Now based on the last few years, I'd be talking here about the wonderful comedic talents of actor Dana Snyder (who also plays Master Shake on Cartoon Network's Aqua Teen Hunger Force), but alas, Dana recently got married and is busy elsewhere. But not to worry, they've brought back a previous HSRT alum, David Studwell, whom we saw in 1997 as Dr. Prospero in the wonderful Sci-Fi musical "Return to the Forbidden Planet".

Dana Snyder
Dana Snyder and "friend"

Seussical The Musical

"The Tony-award winning team of Lynn Arhens and Stephen Flaherty wrote the music and lyrics after creating the idea with former Monty Python writer and actor, Eric Idle."

We saw this last night and it was enchanting. We've seen and loved many musicals here, but for a production where we knew none of the songs (but pretty much all of the fourteen Dr. Seuss books amalgamated here), this was the most painless of musicals ever. Sets and costumes, oh my! The colors, the shapes! And playing a very kind and worthy Horton the Elephant was the same actor who had been bedridden and kvetching so much in "Bedroom Farce". This is what makes HSRT so much fun -- the breadth and range of performances from the same actors and actresses.

Another HSRT favorite, Brandy McClendon is absent this year, but Giorgia Cifani comes in to play Mayzie the bad bird mother who leaves poor Horton in the lurch in the tree (a lurch tree?). She has more than one show-stopping number -- the birds are done almost as Las Vegas showgirls (tastefully, of course, this IS Holland MI) with feathered headdresses galore. And we have a lovely and mildly wicked Cat in the Hat, who rappels down from the rafters in the opening on a rope. The major performers are all miked, including a small boy, and they've really got the sound balanced right.

There were many small children in attendance and I didn't see a one of them fall to sleep even though they had to stay up until ten. (double-grin)

Supposedly this is only the third production of the newly revised "Seussical the Musical", running slightly shorter and with a much more coherent merging of the various source materials. (So Horton is left holding the clover with the planet Who and sitting on the giant spotted egg in the tree.) (These things are important to keep straight!)

Some History

Both my wife and I had some connection to student theatre productions in the past. I guess she did some costumes and things, and as head photographer of the yearbook, I would sit through rehearsals and then dress rehearsals to get the feel of the show and capture the right moments on film.

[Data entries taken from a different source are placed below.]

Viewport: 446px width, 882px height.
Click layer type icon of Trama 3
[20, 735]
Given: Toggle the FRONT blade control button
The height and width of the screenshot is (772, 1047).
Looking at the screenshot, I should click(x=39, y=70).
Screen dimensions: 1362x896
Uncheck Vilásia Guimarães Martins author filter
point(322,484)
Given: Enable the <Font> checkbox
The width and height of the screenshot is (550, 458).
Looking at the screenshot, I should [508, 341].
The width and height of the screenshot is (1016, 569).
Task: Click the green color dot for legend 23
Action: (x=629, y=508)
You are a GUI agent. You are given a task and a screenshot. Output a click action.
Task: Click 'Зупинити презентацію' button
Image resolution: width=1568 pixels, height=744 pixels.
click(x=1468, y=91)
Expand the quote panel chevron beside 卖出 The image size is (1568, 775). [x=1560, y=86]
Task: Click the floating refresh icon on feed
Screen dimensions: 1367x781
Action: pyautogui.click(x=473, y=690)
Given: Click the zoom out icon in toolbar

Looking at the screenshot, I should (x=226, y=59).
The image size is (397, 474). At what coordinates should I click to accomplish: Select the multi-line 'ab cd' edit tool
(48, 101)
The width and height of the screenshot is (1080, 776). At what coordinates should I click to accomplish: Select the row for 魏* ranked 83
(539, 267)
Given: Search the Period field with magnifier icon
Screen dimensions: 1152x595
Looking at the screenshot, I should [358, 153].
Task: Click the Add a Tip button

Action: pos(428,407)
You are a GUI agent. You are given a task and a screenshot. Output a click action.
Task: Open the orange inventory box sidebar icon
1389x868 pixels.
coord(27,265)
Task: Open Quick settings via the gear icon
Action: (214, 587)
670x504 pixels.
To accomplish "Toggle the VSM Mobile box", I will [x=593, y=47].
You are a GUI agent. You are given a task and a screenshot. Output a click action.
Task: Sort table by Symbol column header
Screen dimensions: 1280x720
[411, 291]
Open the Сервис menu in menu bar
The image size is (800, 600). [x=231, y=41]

So we both have a good idea what is involved to get so many productions off the ground and change the sets on an almost daily basis to keep the rotations going and the shows fresh.

We also get seats in the second row of the balcony (no foot room on the front row), because looking down we can see move of the tech and stage craft going on, and the lighting director sits nearby... Whatta buncha geeks we are. (grin)

Sigh... Mmmm...

Summer is a fine time to hang around the theatre.